If you’re selling online, yes, you need a digital scale.

A lot of beginner sellers start out without having a proper postal scale. They are either overpaying for postage by overestimating the weight, or having to go to the post office to have their items weighed and paying full retail postage prices, having their items returned or sent with postage due, or they'll stick to only mailing in flat rate boxes and envelopes (which means they are overpaying in many cases). You will see posts in online reseller groups asking “Do I need a scale.” Yes. Yes, you do.

First off, a good postage scale does not have to be expensive. And, you might already have one – a good kitchen scale will be accurate enough to weigh packages, but typically don't have very high weight limits. Even with a decent kitchen scale, you'll eventually want to upgrade to a scale that can weigh heavier items – say up to fifty or even 100 pounds.

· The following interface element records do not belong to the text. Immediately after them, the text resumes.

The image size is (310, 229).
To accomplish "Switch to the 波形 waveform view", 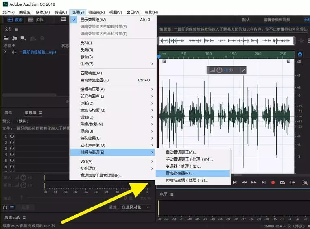I will coord(15,20).
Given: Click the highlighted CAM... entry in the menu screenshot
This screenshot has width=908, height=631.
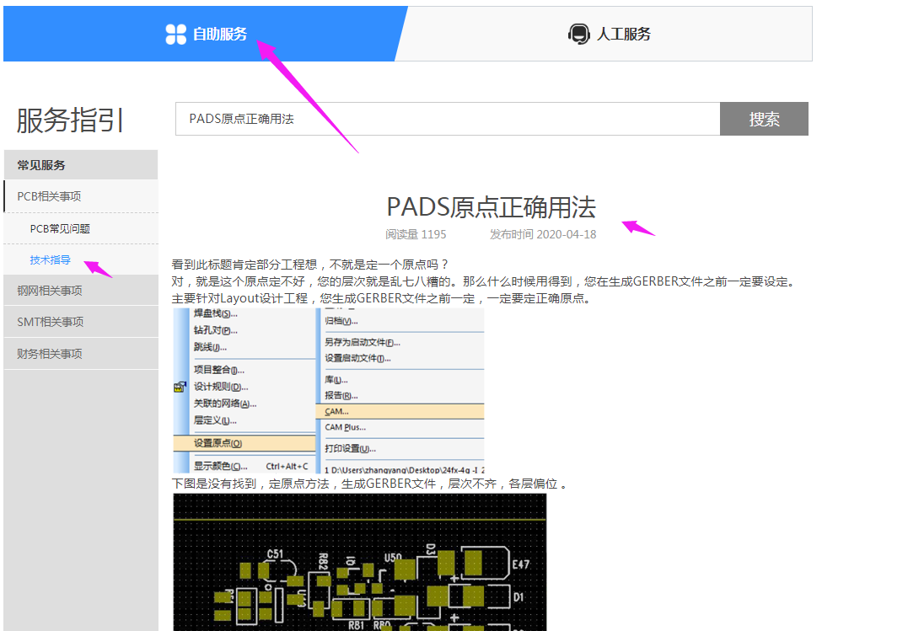Looking at the screenshot, I should click(336, 411).
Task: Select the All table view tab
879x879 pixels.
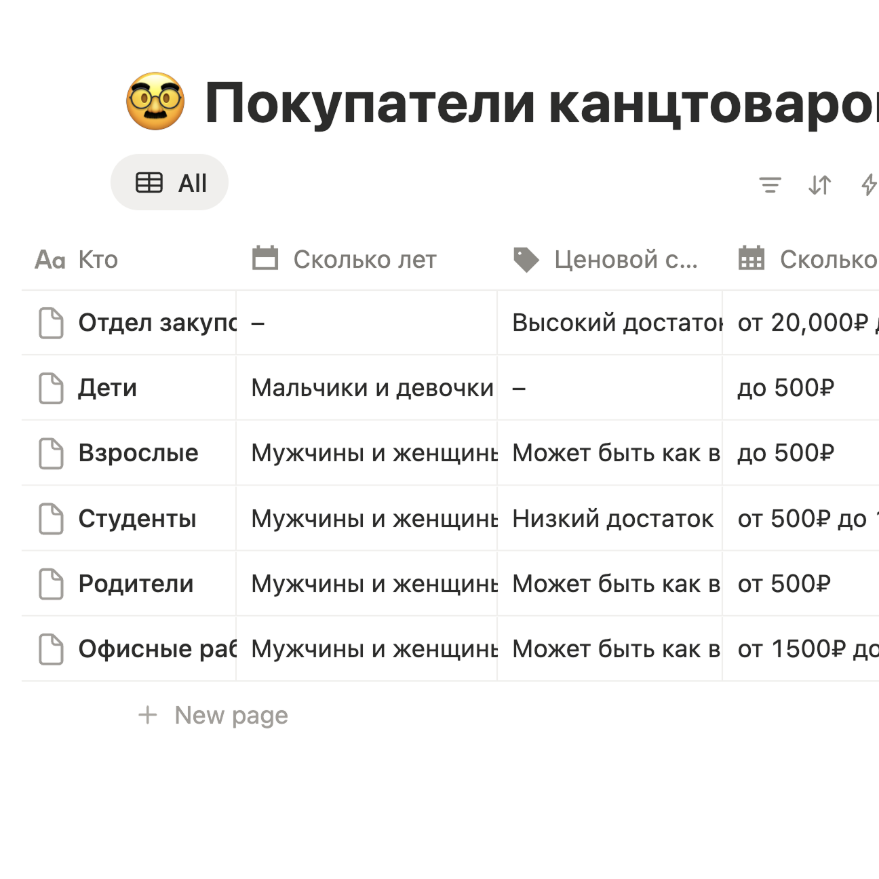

A good postage scale must be accurate to a tenth of an ounce at all ranges. Some scales (like this one) market themselves as "postal scales”" but are only accurate to a full ounce once the weight is over one or ten pounds. This is not ideal due to the way postage is priced, which is up to the nearest pound. For example, a Priority Mail package that weighs ten ounces gets charged at the same rate as a 1.0 pound package. But, if the package weighs 1 pound, 0.1 ounces, it will get charged at the up to 2 pound rate. Yes, many times you can get away with it, but the post office can and does return mail for being tenths of ounces over the postage paid.

So, the scale you want to buy needs to be able to weigh heavier packages, and to be able to weigh things to the nearest tenth of an ounce. There are also a few nice-to-have options for your scale. One is a scale that can run off batteries or off a power adapter. This gives you flexibility to easily move the scale around and also gives you an option where you aren't using up a lot of batteries. Another really great feature is a scale that has a display that isn't directly on the scale itself because often you will weigh boxes that are big enough to block the display.

Now, maybe you are thinking this is going to cost an arm and a leg and you're just getting started and don't have a lot of extra money to spend. The good news is you can get a decent scale for $20 or less on Amazon or eBay (although you need to be careful what you buy at the price range, there are some models you don't want). It will pay for itself very quickly in postage savings or gas savings from driving to the post office. The scale I actually use and recommend (link) costs around $26 and it has all of those nice-to-have features I mentioned- dual power and remote display read-out- and can weigh up to 110 lbs.

So, go do yourself a favor and get a scale.